En ce moment, la vie privée est de plus en plus sacrifiée, supposée pour profiter d’une bonne sécurité, avec cette loi sur le renseignement que le Parlement français adopte ; malgré le fait que la première convention internationale sur les télécommunications a été signée à Paris il y a de cela 150 ans. En effet, aucune dérogation n’a été permise aux États, à l’époque, en ce qui concerne le secret absolu des correspondances.

Aujourd’hui attachée aux Nations Unies, l’Union Internationale des Télécommunications ou UIT a été établi selon la Convention télégraphique internationale de Paris qui a été signée le 17 mai 1865, entre 19 pays, qui se sont conformés à des règles techniques et juridiques, s’ajoutant au développement et à la disponibilité des services de communication électronique.

Le Secrétaire général de l’UIT, Houlin Zhao est enthousiaste sur les moyens de communication qui se développent de plus en plus chaque jour, en partant du télégraphe jusqu’à Internet et du large bande mobile.
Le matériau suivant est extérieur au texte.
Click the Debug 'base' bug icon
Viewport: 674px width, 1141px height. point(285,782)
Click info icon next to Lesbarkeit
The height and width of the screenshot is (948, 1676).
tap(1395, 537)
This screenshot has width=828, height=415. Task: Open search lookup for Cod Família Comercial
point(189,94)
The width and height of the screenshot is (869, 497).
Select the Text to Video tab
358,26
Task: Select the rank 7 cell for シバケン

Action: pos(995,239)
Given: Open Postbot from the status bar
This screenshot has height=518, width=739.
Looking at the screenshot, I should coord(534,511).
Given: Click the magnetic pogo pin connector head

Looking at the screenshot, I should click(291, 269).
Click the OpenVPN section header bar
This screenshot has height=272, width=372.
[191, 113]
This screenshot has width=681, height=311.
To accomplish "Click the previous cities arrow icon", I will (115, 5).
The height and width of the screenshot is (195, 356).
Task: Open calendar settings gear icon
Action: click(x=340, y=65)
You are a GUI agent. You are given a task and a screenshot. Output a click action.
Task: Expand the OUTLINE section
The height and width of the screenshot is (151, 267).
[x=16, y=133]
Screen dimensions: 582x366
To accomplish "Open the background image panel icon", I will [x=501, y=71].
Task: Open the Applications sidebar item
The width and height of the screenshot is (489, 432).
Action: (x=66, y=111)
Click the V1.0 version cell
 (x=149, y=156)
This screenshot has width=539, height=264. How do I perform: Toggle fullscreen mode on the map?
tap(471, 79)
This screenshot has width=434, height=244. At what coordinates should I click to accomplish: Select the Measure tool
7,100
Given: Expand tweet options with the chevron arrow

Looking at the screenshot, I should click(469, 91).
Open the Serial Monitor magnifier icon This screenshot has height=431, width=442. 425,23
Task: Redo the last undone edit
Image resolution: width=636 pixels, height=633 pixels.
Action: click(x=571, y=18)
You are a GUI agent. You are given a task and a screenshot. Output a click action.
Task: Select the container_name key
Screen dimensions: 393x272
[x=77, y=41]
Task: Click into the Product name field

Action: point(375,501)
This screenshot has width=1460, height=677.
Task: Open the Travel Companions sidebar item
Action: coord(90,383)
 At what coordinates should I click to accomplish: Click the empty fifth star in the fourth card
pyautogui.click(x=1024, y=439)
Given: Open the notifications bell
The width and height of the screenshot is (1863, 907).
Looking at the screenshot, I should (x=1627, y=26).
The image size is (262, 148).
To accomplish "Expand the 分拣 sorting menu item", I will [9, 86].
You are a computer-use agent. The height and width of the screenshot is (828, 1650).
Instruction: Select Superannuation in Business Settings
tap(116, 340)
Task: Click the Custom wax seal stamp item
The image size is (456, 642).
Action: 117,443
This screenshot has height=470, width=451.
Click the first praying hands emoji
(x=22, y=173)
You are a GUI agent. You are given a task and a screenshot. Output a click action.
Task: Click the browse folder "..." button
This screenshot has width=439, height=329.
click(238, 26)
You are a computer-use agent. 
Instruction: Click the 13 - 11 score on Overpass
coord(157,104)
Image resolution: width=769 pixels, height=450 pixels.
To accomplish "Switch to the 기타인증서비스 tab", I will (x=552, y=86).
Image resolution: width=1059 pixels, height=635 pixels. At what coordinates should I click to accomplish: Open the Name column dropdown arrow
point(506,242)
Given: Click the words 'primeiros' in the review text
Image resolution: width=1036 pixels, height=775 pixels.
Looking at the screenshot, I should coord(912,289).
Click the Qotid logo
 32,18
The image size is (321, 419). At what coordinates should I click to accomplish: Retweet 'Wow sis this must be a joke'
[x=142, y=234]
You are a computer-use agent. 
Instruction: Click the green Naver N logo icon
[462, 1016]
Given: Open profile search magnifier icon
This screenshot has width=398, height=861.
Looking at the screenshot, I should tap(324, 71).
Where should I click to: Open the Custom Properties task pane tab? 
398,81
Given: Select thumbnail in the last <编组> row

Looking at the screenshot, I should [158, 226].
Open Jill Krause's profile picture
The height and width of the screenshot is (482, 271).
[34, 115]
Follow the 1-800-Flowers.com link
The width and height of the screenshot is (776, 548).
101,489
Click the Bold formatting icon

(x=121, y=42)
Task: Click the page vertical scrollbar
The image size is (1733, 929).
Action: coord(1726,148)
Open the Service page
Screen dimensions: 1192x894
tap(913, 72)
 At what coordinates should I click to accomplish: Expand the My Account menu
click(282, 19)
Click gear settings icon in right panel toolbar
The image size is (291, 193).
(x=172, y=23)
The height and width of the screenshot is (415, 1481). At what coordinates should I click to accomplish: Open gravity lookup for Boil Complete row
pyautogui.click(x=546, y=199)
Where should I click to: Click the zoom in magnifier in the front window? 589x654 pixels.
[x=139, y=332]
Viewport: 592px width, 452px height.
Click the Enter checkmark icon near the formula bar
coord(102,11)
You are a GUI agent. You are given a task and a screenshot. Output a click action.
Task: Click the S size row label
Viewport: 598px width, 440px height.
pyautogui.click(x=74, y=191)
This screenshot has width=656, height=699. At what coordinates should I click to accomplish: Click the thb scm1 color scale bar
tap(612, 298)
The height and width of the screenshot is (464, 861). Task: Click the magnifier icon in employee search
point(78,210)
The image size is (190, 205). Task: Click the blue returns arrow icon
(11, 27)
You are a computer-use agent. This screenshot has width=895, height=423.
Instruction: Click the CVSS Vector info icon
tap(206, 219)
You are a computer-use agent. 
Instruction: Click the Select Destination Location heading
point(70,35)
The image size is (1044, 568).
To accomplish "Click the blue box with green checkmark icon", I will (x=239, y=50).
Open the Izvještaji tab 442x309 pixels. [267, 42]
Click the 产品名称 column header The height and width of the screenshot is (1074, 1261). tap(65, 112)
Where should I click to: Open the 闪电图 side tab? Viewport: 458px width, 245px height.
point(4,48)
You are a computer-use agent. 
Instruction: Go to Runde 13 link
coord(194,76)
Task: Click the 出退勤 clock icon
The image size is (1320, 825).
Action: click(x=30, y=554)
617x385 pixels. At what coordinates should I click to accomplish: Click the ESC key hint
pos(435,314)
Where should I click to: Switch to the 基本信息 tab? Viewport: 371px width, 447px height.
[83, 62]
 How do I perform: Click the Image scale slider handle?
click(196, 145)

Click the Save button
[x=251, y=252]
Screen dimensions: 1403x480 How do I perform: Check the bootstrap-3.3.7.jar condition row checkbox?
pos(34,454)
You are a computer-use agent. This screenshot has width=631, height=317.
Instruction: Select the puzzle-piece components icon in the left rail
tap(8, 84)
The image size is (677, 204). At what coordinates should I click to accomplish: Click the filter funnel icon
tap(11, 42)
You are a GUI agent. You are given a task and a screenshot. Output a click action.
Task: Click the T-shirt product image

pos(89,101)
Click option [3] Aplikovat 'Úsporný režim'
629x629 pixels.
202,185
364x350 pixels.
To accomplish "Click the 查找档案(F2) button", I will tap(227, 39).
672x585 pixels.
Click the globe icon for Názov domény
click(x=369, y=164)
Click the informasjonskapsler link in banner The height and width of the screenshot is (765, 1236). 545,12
Pendant ses 150 années d’existence, l’UIT a toujours recherché à faire la promotion internationale des moyens pratiques se rapportant aux nouvelles technologies de la communication pour que tout le monde puisse en profiter.

Malgré le fait que l’UIT ait célébré son 150ème anniversaire dans de nombreux pays, la France va adopter une loi qui va faire une croix sur la confidentialité des correspondances électroniques, en se basant sur la lutte contre le terrorisme. Aussi, elle a fait partie des signataires de la convention de Paris de 1865, et s’est engagée à rendre secret tout type de message. En effet, son texte confirme que chaque signataire s’oblige à respecter le secret des correspondances et leur bonne expédition. Aussi, les États se déclinent de toute responsabilité sur les communications entre nations, établies via le télégraphe. Ce même texte arbore encore l’article 37 de la Constitution de l’UIT, mais avec un ajout, qui élimine son intérêt. En effet, il est stipulé qu’afin de bien assurer le secret des correspondances internationales, les signataires doivent impérativement appliquer les mesures nécessaires et adéquates par rapport au système de télécommunications utilisé.

Cependant, ils ont le droit de divulguer ces messages aux autorités compétentes, pour garantir l’application de leur législation nationale ou l’exécution des conventions internationales auxquelles ils en font partie.